Wasserstein Gradient Flows for Optimizing Gaussian Mixture Policies
This addresses the need for stable and efficient policy adaptation in robotics, particularly for unseen task conditions, though it is incremental as it builds on existing probabilistic policy structures.
The paper tackled the problem of adapting robot motion policies to new tasks by proposing a policy optimization method that leverages the structure of Gaussian mixture models, casting it as an optimal transport problem with Wasserstein gradient flows, and showed that it outperforms baselines in task success rate and low-variance solutions.

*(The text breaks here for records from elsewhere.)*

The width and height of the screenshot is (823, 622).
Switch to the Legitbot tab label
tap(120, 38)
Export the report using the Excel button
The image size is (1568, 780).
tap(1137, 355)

Robots often rely on a repertoire of previously-learned motion policies for performing tasks of diverse complexities. When facing unseen task conditions or when new task requirements arise, robots must adapt their motion policies accordingly. In this context, policy optimization is the \emph{de facto} paradigm to adapt robot policies as a function of task-specific objectives. Most commonly-used motion policies carry particular structures that are often overlooked in policy optimization algorithms. We instead propose to leverage the structure of probabilistic policies by casting the policy optimization as an optimal transport problem. Specifically, we focus on robot motion policies that build on Gaussian mixture models (GMMs) and formulate the policy optimization as a Wassertein gradient flow over the GMMs space. This naturally allows us to constrain the policy updates via the $L^2$-Wasserstein distance between GMMs to enhance the stability of the policy optimization process. Furthermore, we leverage the geometry of the Bures-Wasserstein manifold to optimize the Gaussian distributions of the GMM policy via Riemannian optimization. We evaluate our approach on common robotic settings: Reaching motions, collision-avoidance behaviors, and multi-goal tasks. Our results show that our method outperforms common policy optimization baselines in terms of task success rate and low-variance solutions.